Fabio Rosini, partendo dai contenuti delle lezioni tenute presso la Pontifica Università della Santa Croce, e grazie alla sua grande esperienza pastorale, esplicita la relazione viva tra la Sacra Scrittura e la trasmissione della fede, approfondendo le criticità e gli aspetti essenziali relativi al modo con cui la Chiesa annuncia la salvezza e genera alla vita nuova.
Rosini dimostra grande perspicacia nell'evidenziare alcuni errori comuni nella trasmissione della fede. Tra questi, il non considerare il livello di fede e di formazione dell'interlocutore, la scarsa chiarezza degli obiettivi rispetto al cammino di fede e, soprattutto, il rischio di trascurare le risorse fondamentali, che sono la Sacra Scrittura, la Tradizione, la Liturgia e i Padri della Chiesa, preferendo idee momentanee o temi di moda.
Dove forse è meno incisivo è nella proposta di rimedi. Il testo appare come una raccolta di appunti (in effetti si tratta delle dispense delle sue lezioni) che necessitano di ulteriori sviluppi. È affascinante il richiamo al potere "performativo" della Parola di Dio, e l'idea che "la Scrittura si realizza" è centrale, ma sembra che l'autore dedichi più spazio a spiegare cosa non accade quando la Tradizione viene trascurata. Tutto corretto, ma la pars construens manca quasi del tutto.

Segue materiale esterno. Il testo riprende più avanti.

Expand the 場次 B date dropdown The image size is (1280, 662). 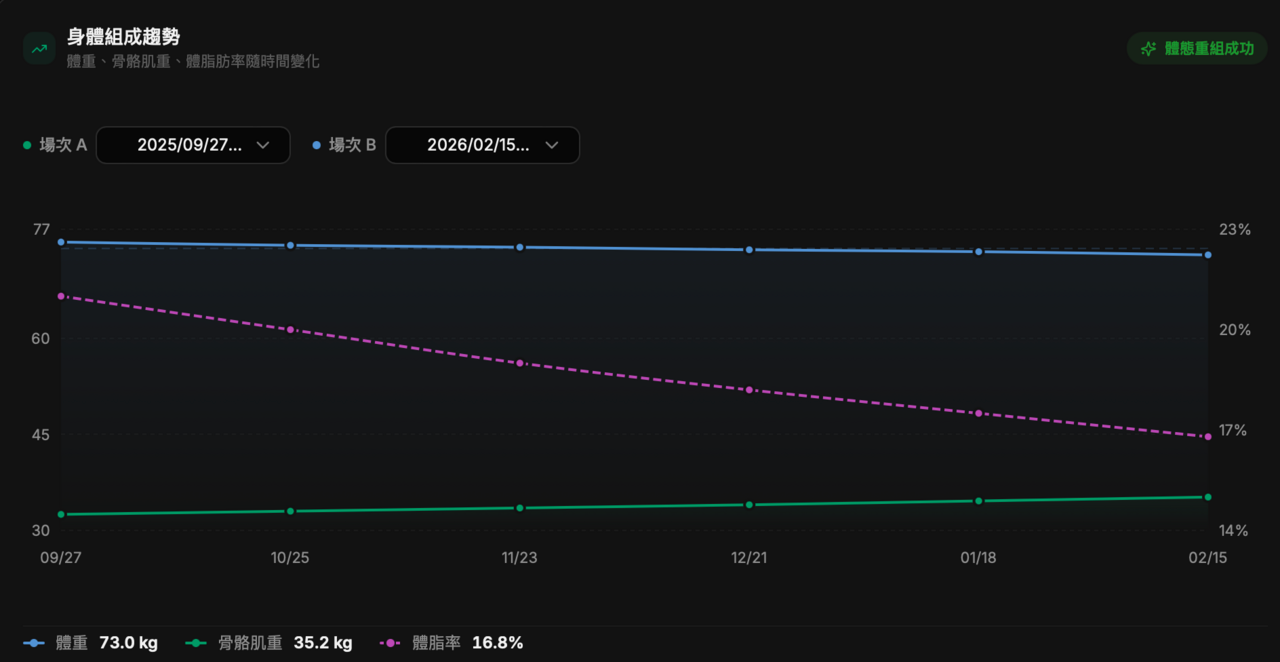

Di certo non è un manuale di istruzioni: il libro si presenta come una raccolta di indizi da cui partire per una sorta di caccia al tesoro. È senz’altro stimolante, ma le aspettative iniziali facevano sperare in una trattazione più completa. Resta un testo ricco di spunti, che invita il lettore a proseguire il cammino in autonomia.